Luke 1:1-4 A Gospelist’s Introduction
Date: 12/2/19 Monday, 3:22 PM, Writing room
Today I knelt before my little prayer table and lit three candles. I suppose these could represent the Father, Son, and Holy Ghost; or Creator, Christ, and Spirit. But let’s face it, they’re perfectly ordinary candles; Moe, Larry, and Curly candles. Except. The story I tell about them in my mind serves to represent – make present to my senses – the Divine. Images cluster around the candles: they’re Shabbos candles, a gift from my wife; one’s in a votive holder that my daughter decorated as stained glass. An origami peace dove folded by my son is behind them. There’s a picture I made of Jacob wrestling with God. There’s a cross.
“New every morning is your love, great God of light,” I pray. “And all day long you are working for good in the world.”
Knowing the story.
I take guides on my story journey. Fred Craddock and M. Eugene Boring point out that “historical accuracy was not his [Luke’s] concern” but rather Luke tried to show “how the events fit into God’s plan for the history of salvation.”
Or, I would say, Luke writes “so that you may know the truth,” not “so you may know the facts.” Theophilus has been instructed; now he is to learn the truth.
I have memorized this prologue several times and got it back pretty easily. It’s one long sentence, both in Greek and in English. It rolls off the tongue, clause after clause. The only problem is getting started on the right word. For some reason, I first memorized the opening words as “inasmuch as many have undertaken”; in the NRSV, it’s “Since many….” Since. Since. Since.
Telling the story.
I imagine Luke sitting down at his computer, fingers twitching with excitement. He’s about to write a story about the truth, a story about Jesus. And as we follow his tale, we’ll see lots of storytelling features. There’s a character in a context with a conflict (or a character in a setting with a problem). The character will be likable; the problem will be world-threatening; the setting will be (to us) peculiar, even wondrous. The necessities for a good story. But all that’s still in Luke’s head. Even so, despite the formal literary language here, some of Luke’s excitement should show. In a live event, I would hit the words “you may know the truth” pretty hard.
Living the story.
My guides say that the audience includes “all present readers of the Bible and invites us into the narrative that follows, to hear it as our own story.” Well, I’m a reader. We’ll see.

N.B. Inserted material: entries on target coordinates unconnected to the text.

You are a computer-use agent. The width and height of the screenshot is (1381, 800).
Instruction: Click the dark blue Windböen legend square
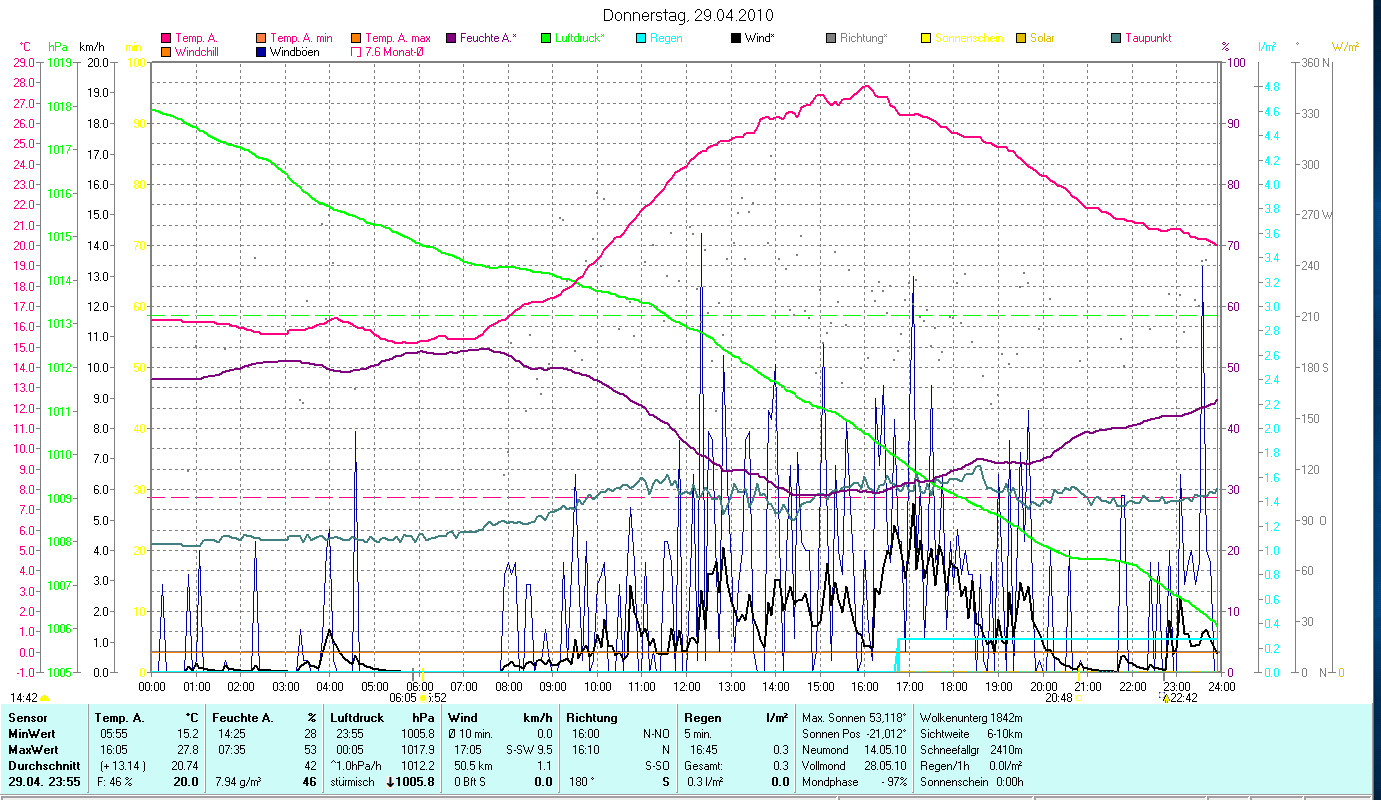pyautogui.click(x=261, y=51)
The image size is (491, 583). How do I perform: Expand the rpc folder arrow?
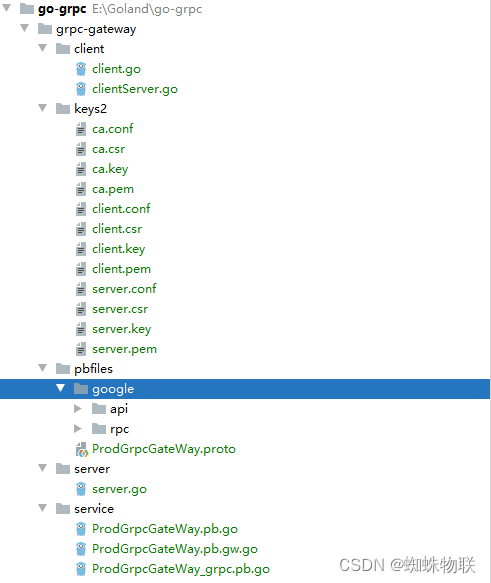point(78,429)
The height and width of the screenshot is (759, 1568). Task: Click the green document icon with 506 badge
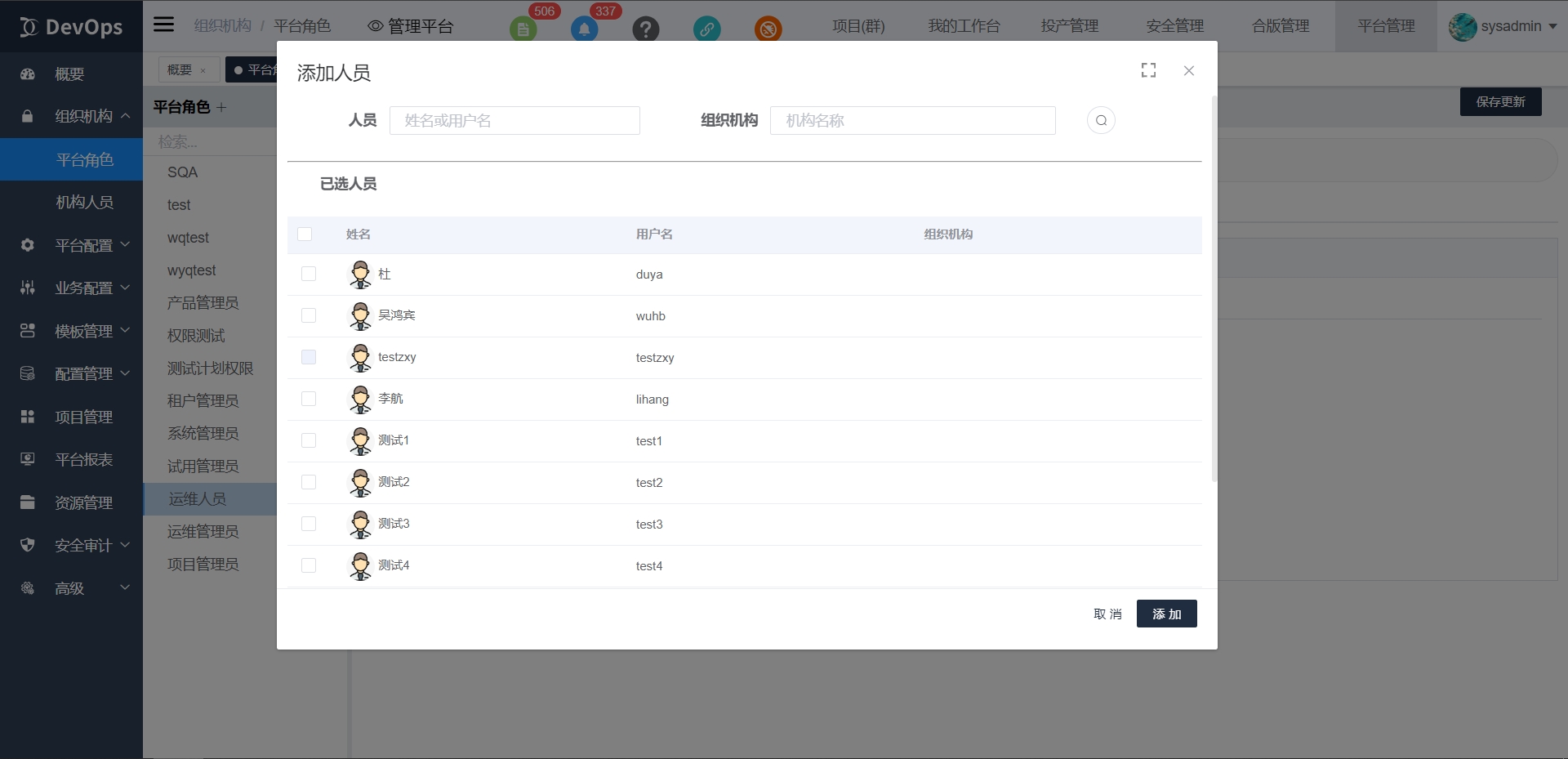pos(523,29)
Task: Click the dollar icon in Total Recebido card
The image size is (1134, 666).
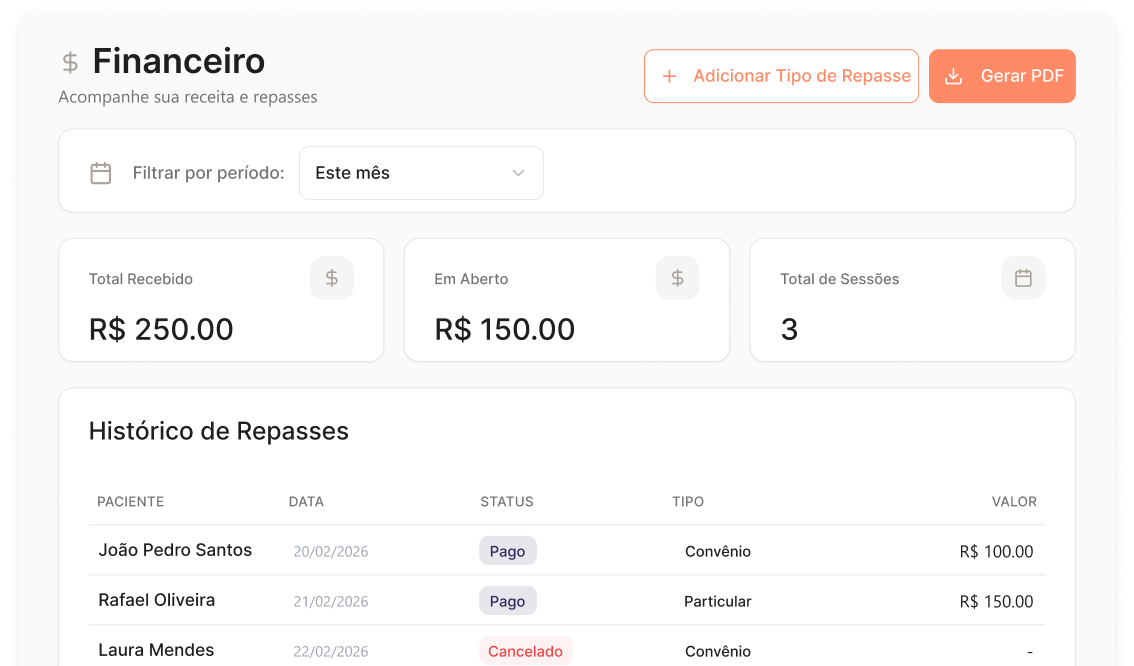Action: click(332, 278)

My goal is to memorize the Gospel According to St. Luke. Why? A year ago I retired. Now I have lots of time to read the Internet. My own sin is ever before me as I waste time there, and I also find political upheaval, social tensions, injustice, despair, and anger. Its cute stories about cats do not satisfy my hunger for something bigger, something hopeful. Something transformative.
That’s my own setting, that’s the problem I bring to the story. Like Theophilus, I’ve been instructed. Like Theophilus, I need to know the truth.
Almost forty years ago, I lost my job, painfully. So I moved to Dayton, Ohio, to go to school. First day, first semester, I walked into a class on the New Testament. Dr. Tom Boomershine started the class by saying: “In those days, a decree went out from Caesar Augustus…” Then he followed up with “Jesus said to the paralytic, your sins are forgiven.” And so on, nine full stories, all the way through “you seek Jesus of Nazareth, who was crucified. He has risen, he is not here.” Told from memory. I’d heard of preachers who could pull a verse from here, a verse from there, and connect them. I’d never heard of anyone telling whole stories.
And I was like, what? The Gospel is a story? Not a set of dusty laws and dry text and singleton verses?
Changed my life, back then. Because it turned out that knowing the story by memory is also knowing the story by heart. It has been the most powerful spiritual discipline in my life. I had given it up for years.
Memorizing a gospel? Sounds like the challenge I need.